_KUTIPAN DOKUMEN_
---
Pakar Kajian Media UNAIR Bahas Metaverse dari Segi Historikal

Share on facebook
Share on google
Share on twitter
Share on linkedin
Ilustrasi oleh Pikiran Rakyat

UNAIR NEWS – Istilah Metaverse tengah ramai diperbincangkan akibat klaim Mark Zuckerberg yang menyebutnya sebagai dunia masa depan. Metaverse merupakan gabungan antara aspek virtual reality (VR), augmented reality (AR), media sosial, dan juga cryptocurrency untuk memungkinkan pengguna berinteraksi dalam realitas digital.

Kemunculannya sebagai media ditanggapi oleh Prof. Rachmah Ida, Ph.D, pakar kajian media Universitas Airlangga (UNAIR) sebagai perkembangan dari konsep yang telah ada sebelumnya. “Konsep Metaverse bukan benar-benar baru, sebab pada tahun 2003 sudah ada dunia virtual bernama Second Life yang menawarkan adanya konsep virtual community yang dibuat dengan maksud menghubungkan orang tanpa harus bertemu secara langsung,” jelasnya.

Keberhasilan Second Life terlihat saat perusahaan sekelas International Business Machine Corporation (IBM), serta ratusan perusahaan lainnya berbondong-bondong mendirikan kantor virtual disana. “Sedangkan di dunia pendidikan, Stanford, MIT, Monash mencoba membuat virtual campus yang dibangun menggunakan Second Life,” jelas Guru Besar bidang Kajian Media pertama di Indonesia tersebut.

Meski populer di luar negeri, saat itu virtual world belum mendapatkan perhatian khusus di hati masyarakat Indonesia. Namun, demi membuka mata mahasiswa akan luasnya dunia media, Prof Ida mengajarkan seluruh mahasiswa S2 Media dan Komunikasi UNAIR untuk membuat akun dan berkelana di SimCity dan Second Life. “Kendalanya ya tetap di infrastruktur karena membutuhkan kapasitas komputer yang sangat besar, dan internet yang memadai,” kenangnya.
---
_BARIS DATA_

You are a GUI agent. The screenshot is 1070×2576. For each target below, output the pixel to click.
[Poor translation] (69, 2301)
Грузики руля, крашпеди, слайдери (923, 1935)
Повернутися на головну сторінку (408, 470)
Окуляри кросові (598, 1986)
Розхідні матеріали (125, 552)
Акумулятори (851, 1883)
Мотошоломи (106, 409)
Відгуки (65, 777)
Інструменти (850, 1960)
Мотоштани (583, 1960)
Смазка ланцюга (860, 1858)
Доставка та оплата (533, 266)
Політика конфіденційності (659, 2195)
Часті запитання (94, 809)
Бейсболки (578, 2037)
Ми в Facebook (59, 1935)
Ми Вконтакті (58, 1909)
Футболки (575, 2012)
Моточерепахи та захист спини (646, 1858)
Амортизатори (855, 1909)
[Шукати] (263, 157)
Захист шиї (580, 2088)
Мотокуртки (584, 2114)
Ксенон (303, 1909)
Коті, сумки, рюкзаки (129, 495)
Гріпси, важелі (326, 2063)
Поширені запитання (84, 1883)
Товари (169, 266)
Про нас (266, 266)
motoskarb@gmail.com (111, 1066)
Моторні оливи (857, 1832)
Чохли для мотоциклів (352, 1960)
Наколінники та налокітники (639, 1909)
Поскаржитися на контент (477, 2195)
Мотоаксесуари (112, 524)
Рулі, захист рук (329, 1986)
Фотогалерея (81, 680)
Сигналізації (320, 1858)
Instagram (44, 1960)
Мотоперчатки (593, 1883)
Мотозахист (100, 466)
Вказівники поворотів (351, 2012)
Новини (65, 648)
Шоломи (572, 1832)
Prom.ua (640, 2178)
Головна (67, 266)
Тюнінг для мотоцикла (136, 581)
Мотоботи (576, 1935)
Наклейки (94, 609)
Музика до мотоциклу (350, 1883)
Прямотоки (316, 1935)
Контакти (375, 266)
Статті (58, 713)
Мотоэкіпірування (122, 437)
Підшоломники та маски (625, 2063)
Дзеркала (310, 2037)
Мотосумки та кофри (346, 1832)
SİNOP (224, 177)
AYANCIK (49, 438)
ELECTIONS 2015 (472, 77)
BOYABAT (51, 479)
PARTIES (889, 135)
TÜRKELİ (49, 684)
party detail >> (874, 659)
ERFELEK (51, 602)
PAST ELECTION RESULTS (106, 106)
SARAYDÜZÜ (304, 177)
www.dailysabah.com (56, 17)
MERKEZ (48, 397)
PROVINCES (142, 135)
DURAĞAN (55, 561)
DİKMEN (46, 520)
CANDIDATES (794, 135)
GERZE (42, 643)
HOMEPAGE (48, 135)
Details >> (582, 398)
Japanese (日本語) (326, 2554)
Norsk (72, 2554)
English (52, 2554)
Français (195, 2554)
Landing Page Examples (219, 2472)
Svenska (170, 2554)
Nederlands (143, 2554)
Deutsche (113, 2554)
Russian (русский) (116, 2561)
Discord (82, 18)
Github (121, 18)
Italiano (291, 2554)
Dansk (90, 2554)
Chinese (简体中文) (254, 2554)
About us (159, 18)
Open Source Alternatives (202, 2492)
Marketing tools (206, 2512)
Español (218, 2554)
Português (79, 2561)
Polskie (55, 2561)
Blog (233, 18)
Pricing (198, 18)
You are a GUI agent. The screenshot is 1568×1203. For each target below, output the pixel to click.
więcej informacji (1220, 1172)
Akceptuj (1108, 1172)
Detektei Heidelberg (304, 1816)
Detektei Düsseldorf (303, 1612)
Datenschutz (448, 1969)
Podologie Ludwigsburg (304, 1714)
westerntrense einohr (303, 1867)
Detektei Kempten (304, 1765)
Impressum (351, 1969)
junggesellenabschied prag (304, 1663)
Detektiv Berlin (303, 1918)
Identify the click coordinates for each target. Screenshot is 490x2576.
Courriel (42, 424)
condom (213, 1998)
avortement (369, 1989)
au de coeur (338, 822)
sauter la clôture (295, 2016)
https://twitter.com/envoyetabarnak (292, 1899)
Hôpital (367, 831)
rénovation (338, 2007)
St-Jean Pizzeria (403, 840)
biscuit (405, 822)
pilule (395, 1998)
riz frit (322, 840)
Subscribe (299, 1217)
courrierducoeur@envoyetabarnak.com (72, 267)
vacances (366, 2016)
---
_YANG HARUS DIKERJAKAN_
A. Menurut artikel tentang Metaverse, pada tahun berapa dunia virtual Second Life sudah ada?
B. Tulis ulang tanpa perubahan bagian artikel tentang Metaverse dari "Kemunculannya sebagai media" sampai "di Indonesia tersebut.".

_HASIL JAWABAN_
A. Pada tahun 2003.

B.
Kemunculannya sebagai media ditanggapi oleh Prof. Rachmah Ida, Ph.D, pakar kajian media Universitas Airlangga (UNAIR) sebagai perkembangan dari konsep yang telah ada sebelumnya. “Konsep Metaverse bukan benar-benar baru, sebab pada tahun 2003 sudah ada dunia virtual bernama Second Life yang menawarkan adanya konsep virtual community yang dibuat dengan maksud menghubungkan orang tanpa harus bertemu secara langsung,” jelasnya.

Keberhasilan Second Life terlihat saat perusahaan sekelas International Business Machine Corporation (IBM), serta ratusan perusahaan lainnya berbondong-bondong mendirikan kantor virtual disana. “Sedangkan di dunia pendidikan, Stanford, MIT, Monash mencoba membuat virtual campus yang dibangun menggunakan Second Life,” jelas Guru Besar bidang Kajian Media pertama di Indonesia tersebut.